En indécrottable bête politique qu’il sera toujours, sa reconnaissance in extremis de culpabilité est certes le moins mauvais des scénarios pour l’ex-maire de Laval. Après avoir été accusé de gangstérisme – un crime aussi rare en politique que gravissime –, reconnaître sa culpabilité lui sauve littéralement la peau.

En se limitant aux accusations de complot, fraude et abus de confiance, cette reconnaissance de culpabilité lui épargne une peine potentiellement bien pire encore que les six ans d’incarcération négociés par la défense et la Couronne. D’autant plus sauvé qu’il serait même admissible à une libération conditionnelle d’ici plus ou moins deux ans.

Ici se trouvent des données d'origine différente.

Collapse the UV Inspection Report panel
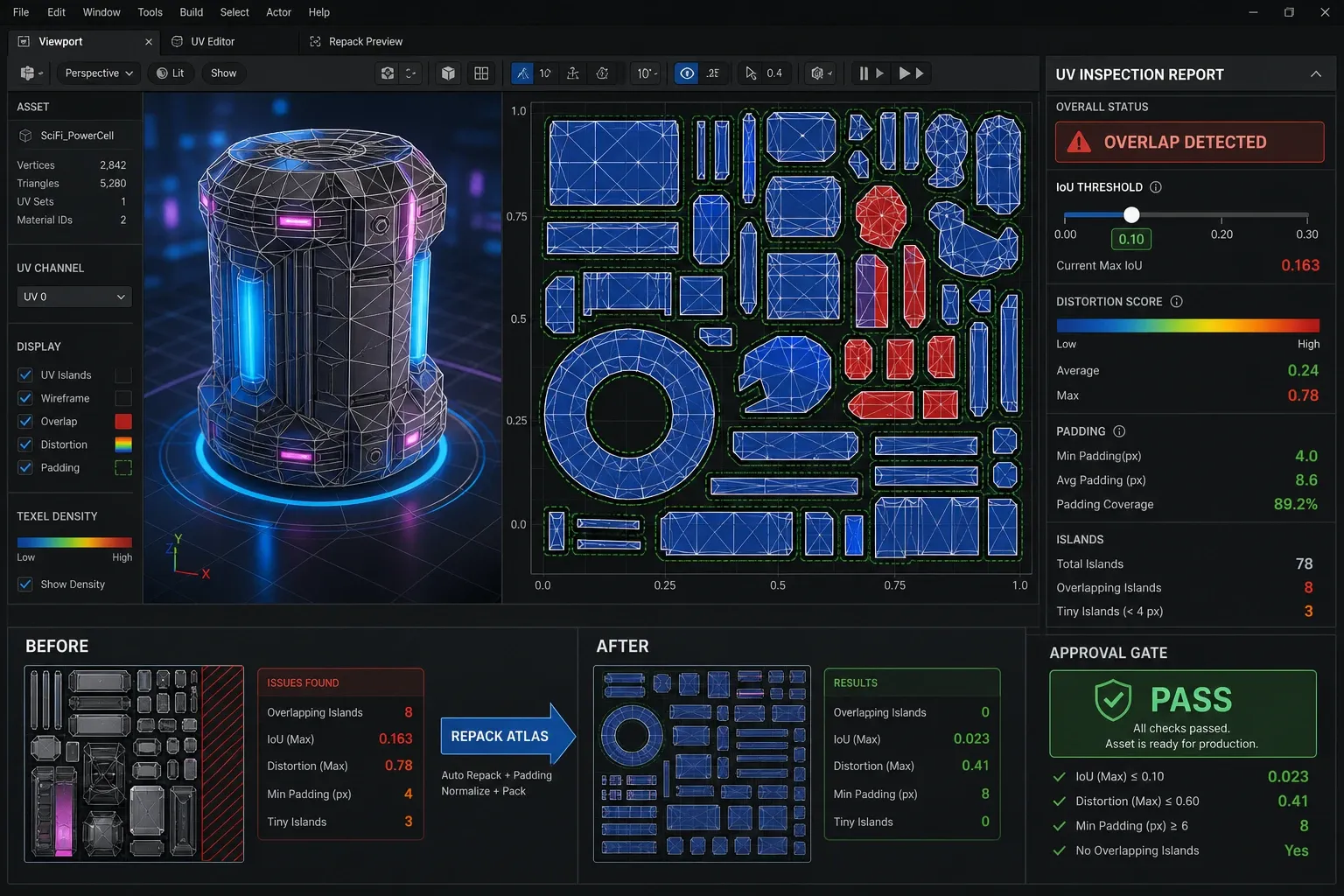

Le remboursement de 8,5 millions de dollars impressionne, mais il laisse planer le doute sur de possibles montants restants encaissés, comme le reste, de manière frauduleuse.

À l’abri, dans tous les sens...

La reconnaissance de culpabilité de M. Vaillancourt le placerait aussi à l’abri de toute poursuite fiscale ou civile. Surtout, elle prive les citoyens de la preuve complète et du montant réel du délit. Considérant l’ampleur et la longévité passées de son influence jusque dans les coulisses provinciales du pouvoir, cette preuve était d’intérêt public.

Bref, le «king» lavallois de la magouille, si «humilié» soit-il, aurait pu s’en sortir nettement plus amoché.

À travers son avocate, l’homme se disait hier «en recherche de paix». Il l’aurait sûrement trouvée plus vite s’il n’avait pas passé les dernières années à tout nier du haut de son arrogante faconde habituelle.

Pour l’Unité permanente anticorruption (UPAC), l’aveu de l’ex-maire constitue également sa plus belle prise à date. Le gouvernement Couillard s’en sert aussi pour jurer, la main sur le cœur, que «personne n’est au-dessus des lois». Vraiment?

La question se pose

S’il est vrai que la maxime s’applique dorénavant à Gilles Vaillancourt, combien d’autres «vedettes» politiques présentes ou nommées à la commission Charbonneau, faute de preuves béton pour un tribunal, continuent à vaquer à leurs carrières dans la plus parfaite impunité? La fraude reprochée à M. Vaillancourt s’étendant de 1996 à 2010, la question se pose.

Une corruption aussi étendue ne peut régner aussi longtemps sans qu’un écosystème lui facilite la tâche. Ce scandale ne remonte quand même pas à l’ère Duplessis. Et Laval n’est pas un petit village perdu où les notables du coin se partagent discrètement la dîme du dimanche.

Alors, qui fermait les yeux devant l’Empereur corrompu, et pourquoi? Qui en a profité? Qui protégeait-il et qui le protégeait? Pourquoi tant d’années de silence alors que des journalistes enquêtaient et que, paraît-il, «tout le monde savait» ce qui se tramait dans son royaume pourri?

Une partie de la même classe politique officiant toujours à Québec, ces questions méritent réponses.